▸ Work to do:
Set out the records below as a Markdown table with two columns, "Row" for the row number and "Record text" for the line, skipping any blank lines and leaving out the pictures.

— start of Data extract —

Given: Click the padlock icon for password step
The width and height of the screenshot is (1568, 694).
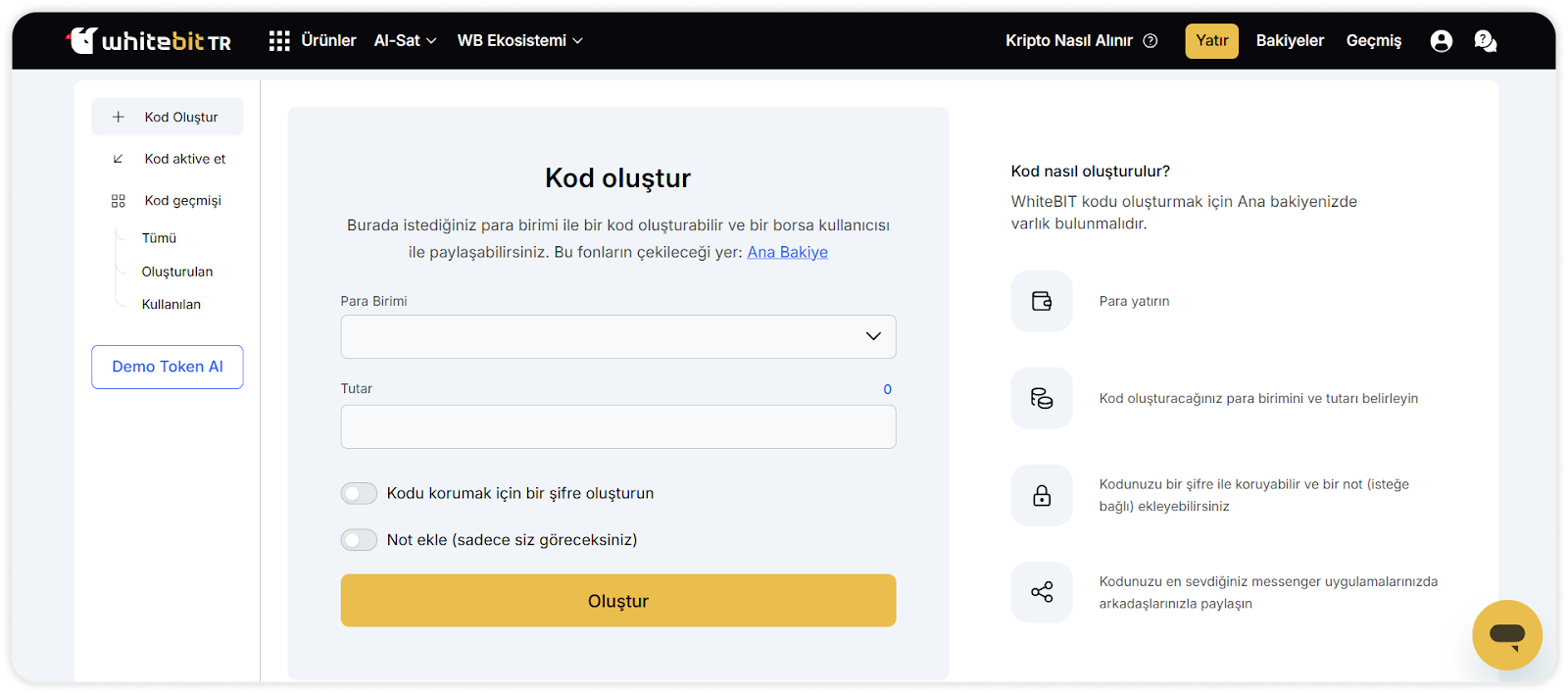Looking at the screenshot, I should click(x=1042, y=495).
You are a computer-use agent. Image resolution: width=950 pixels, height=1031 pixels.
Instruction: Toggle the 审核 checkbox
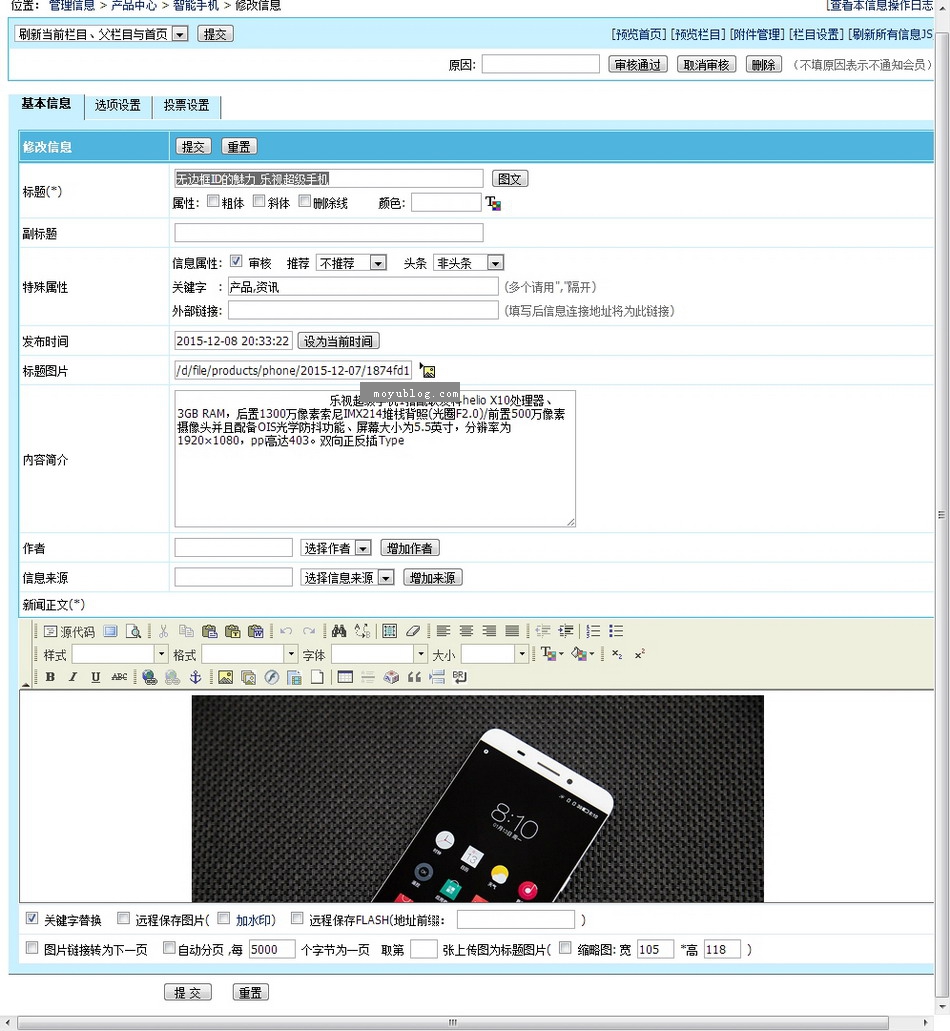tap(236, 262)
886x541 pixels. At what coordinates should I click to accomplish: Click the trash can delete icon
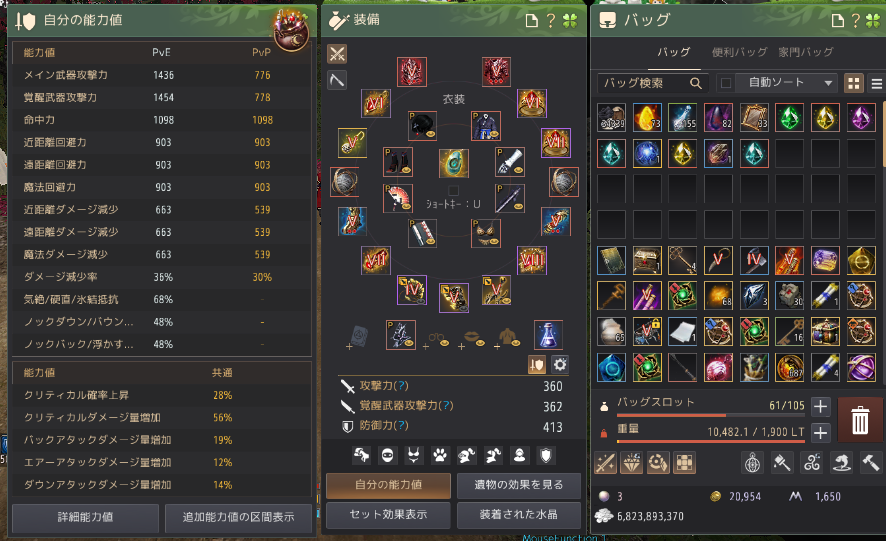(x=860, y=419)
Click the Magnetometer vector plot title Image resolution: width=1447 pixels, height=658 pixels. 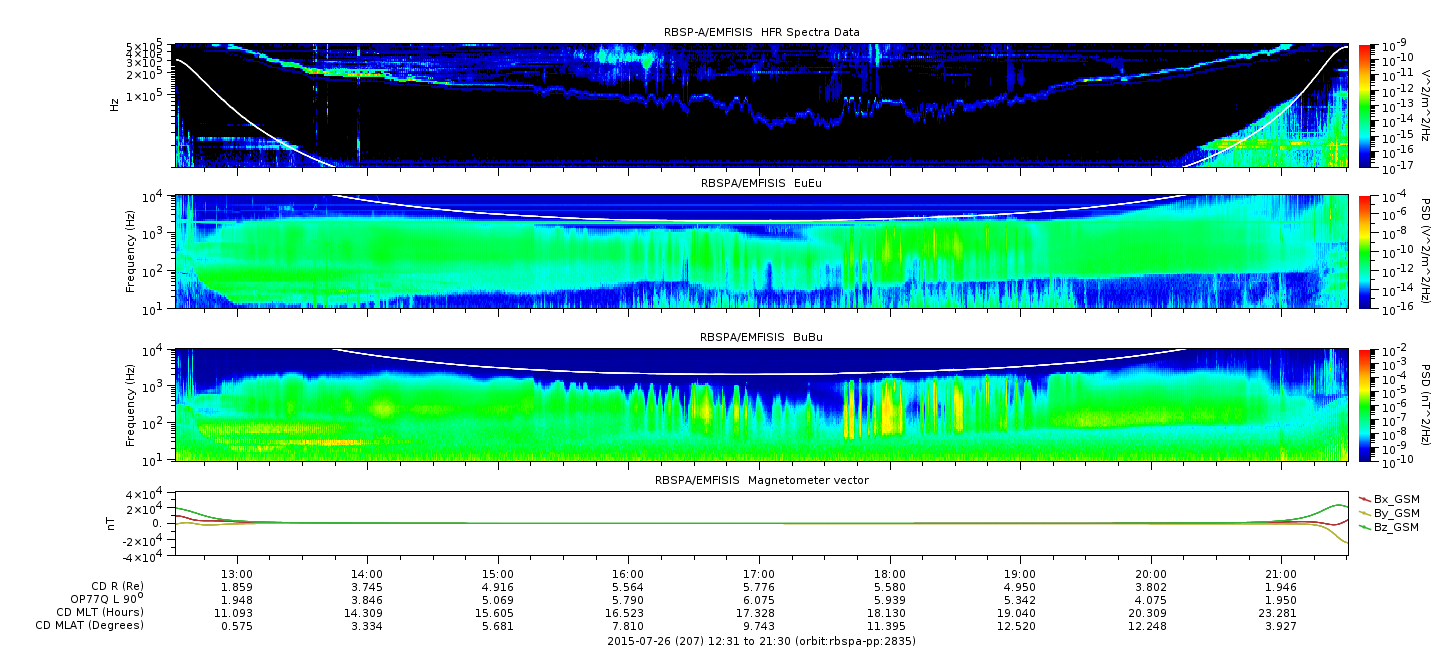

— end of Data extract —

▸ Output of the task:
| Row | Record text |
|---|---|
| 1 | Given: Click the padlock icon for password step |
| 2 | The width and height of the screenshot is (1568, 694). |
| 3 | Looking at the screenshot, I should click(x=1042, y=495). |
| 4 | You are a computer-use agent. Image resolution: width=950 pixels, height=1031 pixels. |
| 5 | Instruction: Toggle the 审核 checkbox |
| 6 | tap(236, 262) |
| 7 | 886x541 pixels. At what coordinates should I click to accomplish: Click the trash can delete icon |
| 8 | (x=860, y=419) |
| 9 | Click the Magnetometer vector plot title Image resolution: width=1447 pixels, height=658 pixels.  |